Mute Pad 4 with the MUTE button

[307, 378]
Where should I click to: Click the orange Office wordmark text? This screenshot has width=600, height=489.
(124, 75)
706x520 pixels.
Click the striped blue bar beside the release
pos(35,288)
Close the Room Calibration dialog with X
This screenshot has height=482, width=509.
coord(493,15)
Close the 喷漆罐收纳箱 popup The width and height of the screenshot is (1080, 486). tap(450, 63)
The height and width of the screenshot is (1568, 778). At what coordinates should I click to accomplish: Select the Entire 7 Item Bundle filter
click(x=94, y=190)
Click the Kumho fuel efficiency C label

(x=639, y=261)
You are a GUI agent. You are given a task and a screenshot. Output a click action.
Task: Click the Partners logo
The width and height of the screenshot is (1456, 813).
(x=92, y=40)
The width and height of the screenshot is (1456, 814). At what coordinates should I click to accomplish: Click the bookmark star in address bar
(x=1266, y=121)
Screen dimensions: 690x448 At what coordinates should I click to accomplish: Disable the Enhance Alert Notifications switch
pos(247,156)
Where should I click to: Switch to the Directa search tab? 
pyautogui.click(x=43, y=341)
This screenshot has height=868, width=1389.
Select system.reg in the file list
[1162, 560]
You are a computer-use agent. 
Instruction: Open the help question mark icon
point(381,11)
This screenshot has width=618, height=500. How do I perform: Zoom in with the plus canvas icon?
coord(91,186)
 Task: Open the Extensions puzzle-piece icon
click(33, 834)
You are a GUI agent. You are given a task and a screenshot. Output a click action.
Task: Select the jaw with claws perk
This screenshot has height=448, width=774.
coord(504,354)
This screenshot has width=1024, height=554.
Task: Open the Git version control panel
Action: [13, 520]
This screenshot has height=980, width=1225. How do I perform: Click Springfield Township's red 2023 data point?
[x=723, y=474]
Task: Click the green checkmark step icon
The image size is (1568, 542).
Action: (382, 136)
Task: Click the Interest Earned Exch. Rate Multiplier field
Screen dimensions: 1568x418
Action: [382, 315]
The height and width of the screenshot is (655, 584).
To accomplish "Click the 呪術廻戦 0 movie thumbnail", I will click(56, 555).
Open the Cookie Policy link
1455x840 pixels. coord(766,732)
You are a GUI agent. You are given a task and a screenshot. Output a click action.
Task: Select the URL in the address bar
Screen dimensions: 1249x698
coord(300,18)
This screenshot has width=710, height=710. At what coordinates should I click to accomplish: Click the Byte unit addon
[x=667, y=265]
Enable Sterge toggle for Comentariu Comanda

——

Going line by line, set down the data above exactly as given.

Mute Pad 4 with the MUTE button

[307, 378]
Where should I click to: Click the orange Office wordmark text? This screenshot has width=600, height=489.
(124, 75)
706x520 pixels.
Click the striped blue bar beside the release
pos(35,288)
Close the Room Calibration dialog with X
This screenshot has height=482, width=509.
coord(493,15)
Close the 喷漆罐收纳箱 popup The width and height of the screenshot is (1080, 486). tap(450, 63)
The height and width of the screenshot is (1568, 778). At what coordinates should I click to accomplish: Select the Entire 7 Item Bundle filter
click(x=94, y=190)
Click the Kumho fuel efficiency C label

(x=639, y=261)
You are a GUI agent. You are given a task and a screenshot. Output a click action.
Task: Click the Partners logo
The width and height of the screenshot is (1456, 813).
(x=92, y=40)
The width and height of the screenshot is (1456, 814). At what coordinates should I click to accomplish: Click the bookmark star in address bar
(x=1266, y=121)
Screen dimensions: 690x448 At what coordinates should I click to accomplish: Disable the Enhance Alert Notifications switch
pos(247,156)
Where should I click to: Switch to the Directa search tab? 
pyautogui.click(x=43, y=341)
This screenshot has height=868, width=1389.
Select system.reg in the file list
[1162, 560]
You are a computer-use agent. 
Instruction: Open the help question mark icon
point(381,11)
This screenshot has width=618, height=500. How do I perform: Zoom in with the plus canvas icon?
coord(91,186)
 Task: Open the Extensions puzzle-piece icon
click(33, 834)
You are a GUI agent. You are given a task and a screenshot. Output a click action.
Task: Select the jaw with claws perk
This screenshot has height=448, width=774.
coord(504,354)
This screenshot has width=1024, height=554.
Task: Open the Git version control panel
Action: [13, 520]
This screenshot has height=980, width=1225. How do I perform: Click Springfield Township's red 2023 data point?
[x=723, y=474]
Task: Click the green checkmark step icon
The image size is (1568, 542).
Action: (382, 136)
Task: Click the Interest Earned Exch. Rate Multiplier field
Screen dimensions: 1568x418
Action: [382, 315]
The height and width of the screenshot is (655, 584).
To accomplish "Click the 呪術廻戦 0 movie thumbnail", I will click(56, 555).
Open the Cookie Policy link
1455x840 pixels. coord(766,732)
You are a GUI agent. You are given a task and a screenshot. Output a click action.
Task: Select the URL in the address bar
Screen dimensions: 1249x698
coord(300,18)
This screenshot has width=710, height=710. At what coordinates should I click to accomplish: Click the Byte unit addon
[x=667, y=265]
Enable Sterge toggle for Comentariu Comanda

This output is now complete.